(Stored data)
□ □ □ □

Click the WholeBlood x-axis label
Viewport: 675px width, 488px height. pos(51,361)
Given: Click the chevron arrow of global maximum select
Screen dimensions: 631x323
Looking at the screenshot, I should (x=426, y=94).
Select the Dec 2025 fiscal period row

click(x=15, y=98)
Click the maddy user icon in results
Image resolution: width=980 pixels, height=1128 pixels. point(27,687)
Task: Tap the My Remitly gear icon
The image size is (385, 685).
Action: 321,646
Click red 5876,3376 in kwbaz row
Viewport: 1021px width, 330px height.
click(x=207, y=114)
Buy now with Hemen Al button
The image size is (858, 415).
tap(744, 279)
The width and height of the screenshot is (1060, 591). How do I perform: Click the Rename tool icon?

□ □ □ □

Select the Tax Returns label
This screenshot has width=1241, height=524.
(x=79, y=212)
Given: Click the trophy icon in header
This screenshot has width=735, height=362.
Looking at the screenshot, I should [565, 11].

□ □ □ □

• EXERCISE GOAL:
Please make an exact copy of the lines above from the line with "The image size is (385, 685)." through the line with "The width and", both ends included.

• PROBLEM SOLUTION:
The image size is (385, 685).
Action: 321,646
Click red 5876,3376 in kwbaz row
Viewport: 1021px width, 330px height.
click(x=207, y=114)
Buy now with Hemen Al button
The image size is (858, 415).
tap(744, 279)
The width and height of the screenshot is (1060, 591). How do I perform: Click the Rename tool icon?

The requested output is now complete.